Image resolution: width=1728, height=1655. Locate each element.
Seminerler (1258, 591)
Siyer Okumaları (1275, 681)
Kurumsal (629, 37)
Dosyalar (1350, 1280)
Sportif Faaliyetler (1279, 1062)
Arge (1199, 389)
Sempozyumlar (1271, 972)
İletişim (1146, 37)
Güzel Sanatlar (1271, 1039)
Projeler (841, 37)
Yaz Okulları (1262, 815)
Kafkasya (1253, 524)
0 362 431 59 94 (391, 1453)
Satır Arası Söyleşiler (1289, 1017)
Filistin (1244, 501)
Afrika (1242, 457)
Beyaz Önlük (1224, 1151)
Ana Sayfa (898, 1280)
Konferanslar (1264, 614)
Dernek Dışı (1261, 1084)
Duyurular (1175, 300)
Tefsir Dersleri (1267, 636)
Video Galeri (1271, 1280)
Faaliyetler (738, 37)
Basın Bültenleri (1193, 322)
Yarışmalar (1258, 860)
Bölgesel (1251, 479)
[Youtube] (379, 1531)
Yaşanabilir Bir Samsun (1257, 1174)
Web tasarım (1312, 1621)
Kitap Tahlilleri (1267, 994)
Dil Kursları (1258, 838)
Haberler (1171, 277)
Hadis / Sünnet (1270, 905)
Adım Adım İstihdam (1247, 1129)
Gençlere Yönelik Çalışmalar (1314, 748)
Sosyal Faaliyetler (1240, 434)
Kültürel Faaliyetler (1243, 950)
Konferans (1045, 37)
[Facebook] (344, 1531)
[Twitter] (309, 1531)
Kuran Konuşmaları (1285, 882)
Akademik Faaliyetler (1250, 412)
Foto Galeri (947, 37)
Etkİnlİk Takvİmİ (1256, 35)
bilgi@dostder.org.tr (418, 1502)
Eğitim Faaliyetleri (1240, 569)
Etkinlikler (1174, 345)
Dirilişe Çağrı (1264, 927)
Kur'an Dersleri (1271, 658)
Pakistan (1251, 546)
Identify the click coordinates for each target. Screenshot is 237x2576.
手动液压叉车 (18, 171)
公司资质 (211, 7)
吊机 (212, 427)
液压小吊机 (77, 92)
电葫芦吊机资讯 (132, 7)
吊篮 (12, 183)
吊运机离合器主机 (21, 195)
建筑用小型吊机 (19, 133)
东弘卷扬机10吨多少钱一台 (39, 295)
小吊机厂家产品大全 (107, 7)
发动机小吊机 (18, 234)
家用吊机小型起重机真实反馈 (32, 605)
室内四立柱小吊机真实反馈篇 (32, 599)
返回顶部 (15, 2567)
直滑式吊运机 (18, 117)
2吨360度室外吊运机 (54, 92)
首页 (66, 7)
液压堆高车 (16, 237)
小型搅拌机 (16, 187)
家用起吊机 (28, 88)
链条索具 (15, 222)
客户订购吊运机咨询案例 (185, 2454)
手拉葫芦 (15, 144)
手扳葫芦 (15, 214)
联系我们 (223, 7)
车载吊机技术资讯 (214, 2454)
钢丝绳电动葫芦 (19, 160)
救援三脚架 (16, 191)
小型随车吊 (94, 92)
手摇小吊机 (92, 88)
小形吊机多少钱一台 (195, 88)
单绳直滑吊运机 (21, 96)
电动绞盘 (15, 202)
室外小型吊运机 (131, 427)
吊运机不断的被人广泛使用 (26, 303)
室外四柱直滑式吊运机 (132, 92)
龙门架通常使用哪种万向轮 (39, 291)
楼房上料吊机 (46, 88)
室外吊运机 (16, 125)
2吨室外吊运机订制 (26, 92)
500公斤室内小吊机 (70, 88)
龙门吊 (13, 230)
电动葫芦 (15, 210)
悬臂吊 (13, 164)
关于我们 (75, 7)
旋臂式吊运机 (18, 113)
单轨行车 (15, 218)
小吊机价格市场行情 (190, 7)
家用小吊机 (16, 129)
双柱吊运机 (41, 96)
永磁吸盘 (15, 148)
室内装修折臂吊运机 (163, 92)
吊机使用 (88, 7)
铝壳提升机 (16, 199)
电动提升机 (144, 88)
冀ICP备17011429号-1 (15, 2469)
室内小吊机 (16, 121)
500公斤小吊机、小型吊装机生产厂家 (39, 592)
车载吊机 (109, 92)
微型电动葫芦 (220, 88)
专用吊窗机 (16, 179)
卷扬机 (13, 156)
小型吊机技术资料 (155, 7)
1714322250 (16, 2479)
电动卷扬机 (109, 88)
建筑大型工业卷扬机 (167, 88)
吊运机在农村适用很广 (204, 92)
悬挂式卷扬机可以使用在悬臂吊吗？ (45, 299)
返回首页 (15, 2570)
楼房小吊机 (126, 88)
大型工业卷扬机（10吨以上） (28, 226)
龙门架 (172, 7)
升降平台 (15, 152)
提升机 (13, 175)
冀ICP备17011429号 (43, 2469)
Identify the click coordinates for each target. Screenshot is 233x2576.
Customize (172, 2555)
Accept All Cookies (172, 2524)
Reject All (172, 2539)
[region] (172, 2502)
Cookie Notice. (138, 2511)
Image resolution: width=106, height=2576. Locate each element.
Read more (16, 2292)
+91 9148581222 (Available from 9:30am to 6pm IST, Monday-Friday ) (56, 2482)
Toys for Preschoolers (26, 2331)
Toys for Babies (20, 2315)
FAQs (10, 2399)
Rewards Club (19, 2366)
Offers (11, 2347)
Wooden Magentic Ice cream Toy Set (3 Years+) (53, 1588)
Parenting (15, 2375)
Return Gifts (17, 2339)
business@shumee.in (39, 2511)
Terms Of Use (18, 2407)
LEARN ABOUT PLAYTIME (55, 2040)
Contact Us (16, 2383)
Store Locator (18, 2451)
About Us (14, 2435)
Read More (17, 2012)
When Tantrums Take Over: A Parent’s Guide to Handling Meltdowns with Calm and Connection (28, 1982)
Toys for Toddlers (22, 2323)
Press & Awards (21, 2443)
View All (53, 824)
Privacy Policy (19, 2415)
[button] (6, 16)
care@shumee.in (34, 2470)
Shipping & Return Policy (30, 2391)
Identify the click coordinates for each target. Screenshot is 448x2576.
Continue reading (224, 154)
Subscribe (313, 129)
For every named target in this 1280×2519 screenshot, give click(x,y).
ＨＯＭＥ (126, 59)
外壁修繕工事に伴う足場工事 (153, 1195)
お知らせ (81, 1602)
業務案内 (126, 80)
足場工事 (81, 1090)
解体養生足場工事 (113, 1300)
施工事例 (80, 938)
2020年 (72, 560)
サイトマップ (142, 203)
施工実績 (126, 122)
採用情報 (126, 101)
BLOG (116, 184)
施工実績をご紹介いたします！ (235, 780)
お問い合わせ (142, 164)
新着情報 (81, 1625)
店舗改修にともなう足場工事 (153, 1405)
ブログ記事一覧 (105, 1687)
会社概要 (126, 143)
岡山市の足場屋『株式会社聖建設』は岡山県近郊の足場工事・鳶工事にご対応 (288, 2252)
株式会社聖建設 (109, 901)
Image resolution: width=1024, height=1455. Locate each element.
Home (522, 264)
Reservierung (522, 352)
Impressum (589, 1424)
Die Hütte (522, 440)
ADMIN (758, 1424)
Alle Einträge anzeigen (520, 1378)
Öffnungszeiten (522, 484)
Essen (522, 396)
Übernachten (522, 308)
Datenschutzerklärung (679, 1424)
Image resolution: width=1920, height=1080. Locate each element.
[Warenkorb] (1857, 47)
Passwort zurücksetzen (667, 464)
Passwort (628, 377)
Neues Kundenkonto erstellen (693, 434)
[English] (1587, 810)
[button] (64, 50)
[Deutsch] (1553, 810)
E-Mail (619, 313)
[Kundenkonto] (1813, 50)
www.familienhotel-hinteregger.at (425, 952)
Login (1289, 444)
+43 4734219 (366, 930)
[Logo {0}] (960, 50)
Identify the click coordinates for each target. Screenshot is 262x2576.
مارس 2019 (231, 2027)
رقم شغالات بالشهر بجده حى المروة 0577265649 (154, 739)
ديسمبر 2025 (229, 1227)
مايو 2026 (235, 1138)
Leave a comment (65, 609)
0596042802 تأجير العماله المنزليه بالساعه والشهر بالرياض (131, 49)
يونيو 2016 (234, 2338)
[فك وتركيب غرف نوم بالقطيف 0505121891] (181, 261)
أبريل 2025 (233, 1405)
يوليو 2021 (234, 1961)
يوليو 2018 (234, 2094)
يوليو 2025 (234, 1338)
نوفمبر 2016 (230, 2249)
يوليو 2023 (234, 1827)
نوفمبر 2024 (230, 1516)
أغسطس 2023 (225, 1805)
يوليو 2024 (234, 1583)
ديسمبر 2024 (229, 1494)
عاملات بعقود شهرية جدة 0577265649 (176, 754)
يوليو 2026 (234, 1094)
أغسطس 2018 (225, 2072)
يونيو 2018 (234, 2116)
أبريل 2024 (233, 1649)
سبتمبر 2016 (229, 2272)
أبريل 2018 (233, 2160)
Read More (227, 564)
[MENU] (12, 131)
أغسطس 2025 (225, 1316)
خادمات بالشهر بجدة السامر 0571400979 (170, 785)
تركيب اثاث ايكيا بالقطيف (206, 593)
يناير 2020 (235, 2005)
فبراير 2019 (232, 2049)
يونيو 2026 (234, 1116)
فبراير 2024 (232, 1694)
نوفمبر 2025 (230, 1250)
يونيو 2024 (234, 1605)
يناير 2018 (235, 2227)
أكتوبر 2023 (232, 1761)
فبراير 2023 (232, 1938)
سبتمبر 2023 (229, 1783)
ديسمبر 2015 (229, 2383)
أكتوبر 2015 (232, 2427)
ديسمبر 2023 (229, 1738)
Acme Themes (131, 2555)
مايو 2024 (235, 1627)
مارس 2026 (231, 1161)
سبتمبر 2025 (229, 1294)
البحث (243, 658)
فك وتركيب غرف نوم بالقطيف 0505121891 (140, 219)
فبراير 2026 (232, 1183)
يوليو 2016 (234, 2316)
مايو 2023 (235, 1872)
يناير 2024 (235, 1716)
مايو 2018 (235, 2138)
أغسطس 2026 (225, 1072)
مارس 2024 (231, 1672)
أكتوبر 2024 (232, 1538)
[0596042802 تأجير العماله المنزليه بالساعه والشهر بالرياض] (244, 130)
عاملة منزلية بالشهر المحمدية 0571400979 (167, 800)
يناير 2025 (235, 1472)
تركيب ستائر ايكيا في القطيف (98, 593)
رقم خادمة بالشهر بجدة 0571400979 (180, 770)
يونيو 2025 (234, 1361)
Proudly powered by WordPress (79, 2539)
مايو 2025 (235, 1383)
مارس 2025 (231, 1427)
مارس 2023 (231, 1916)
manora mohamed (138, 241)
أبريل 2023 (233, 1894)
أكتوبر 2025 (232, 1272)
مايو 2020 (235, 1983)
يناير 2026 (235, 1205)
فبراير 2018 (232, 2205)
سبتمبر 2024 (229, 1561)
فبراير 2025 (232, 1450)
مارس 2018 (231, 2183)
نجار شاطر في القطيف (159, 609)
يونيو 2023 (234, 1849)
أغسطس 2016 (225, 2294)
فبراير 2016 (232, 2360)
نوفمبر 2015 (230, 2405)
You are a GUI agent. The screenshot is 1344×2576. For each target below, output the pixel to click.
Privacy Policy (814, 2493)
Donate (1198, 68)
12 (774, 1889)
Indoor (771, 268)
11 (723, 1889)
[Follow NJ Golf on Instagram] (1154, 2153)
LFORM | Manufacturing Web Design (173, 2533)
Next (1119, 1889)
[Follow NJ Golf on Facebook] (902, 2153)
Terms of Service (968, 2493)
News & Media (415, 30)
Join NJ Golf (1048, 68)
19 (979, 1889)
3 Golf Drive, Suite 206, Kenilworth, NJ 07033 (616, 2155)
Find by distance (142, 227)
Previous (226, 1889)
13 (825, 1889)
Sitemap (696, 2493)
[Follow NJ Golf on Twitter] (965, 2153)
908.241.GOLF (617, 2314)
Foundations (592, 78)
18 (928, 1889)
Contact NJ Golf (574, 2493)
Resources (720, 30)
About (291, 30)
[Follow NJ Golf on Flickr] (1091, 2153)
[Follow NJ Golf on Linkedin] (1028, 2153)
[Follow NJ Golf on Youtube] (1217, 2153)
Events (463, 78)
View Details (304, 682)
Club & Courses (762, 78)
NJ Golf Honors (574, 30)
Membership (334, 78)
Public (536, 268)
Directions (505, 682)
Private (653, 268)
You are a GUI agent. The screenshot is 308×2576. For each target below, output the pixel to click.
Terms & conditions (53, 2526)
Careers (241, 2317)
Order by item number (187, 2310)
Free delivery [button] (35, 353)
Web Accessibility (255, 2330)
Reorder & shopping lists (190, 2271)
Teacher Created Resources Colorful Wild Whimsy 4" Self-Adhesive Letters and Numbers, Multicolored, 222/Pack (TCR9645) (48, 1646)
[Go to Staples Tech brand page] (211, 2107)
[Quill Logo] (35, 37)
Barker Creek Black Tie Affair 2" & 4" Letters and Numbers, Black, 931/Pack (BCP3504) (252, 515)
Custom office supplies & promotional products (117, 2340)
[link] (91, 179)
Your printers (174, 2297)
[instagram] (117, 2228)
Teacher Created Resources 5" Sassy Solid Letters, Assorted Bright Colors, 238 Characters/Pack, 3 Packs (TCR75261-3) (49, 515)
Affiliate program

→ **Task description**
Above are the records; copy exactly the lines from the line with "2吨360度室外吊运机 (54, 92)" through the line with "吊运机不断的被人广泛使用 (26, 303)", both included.

→ **Finished exercise**
2吨360度室外吊运机 (54, 92)
首页 (66, 7)
液压堆高车 (16, 237)
小型搅拌机 (16, 187)
家用起吊机 (28, 88)
链条索具 (15, 222)
客户订购吊运机咨询案例 (185, 2454)
手拉葫芦 (15, 144)
手扳葫芦 (15, 214)
联系我们 (223, 7)
车载吊机技术资讯 (214, 2454)
钢丝绳电动葫芦 (19, 160)
救援三脚架 (16, 191)
小型随车吊 (94, 92)
手摇小吊机 (92, 88)
小形吊机多少钱一台 (195, 88)
单绳直滑吊运机 (21, 96)
电动绞盘 (15, 202)
室外小型吊运机 (131, 427)
吊运机不断的被人广泛使用 (26, 303)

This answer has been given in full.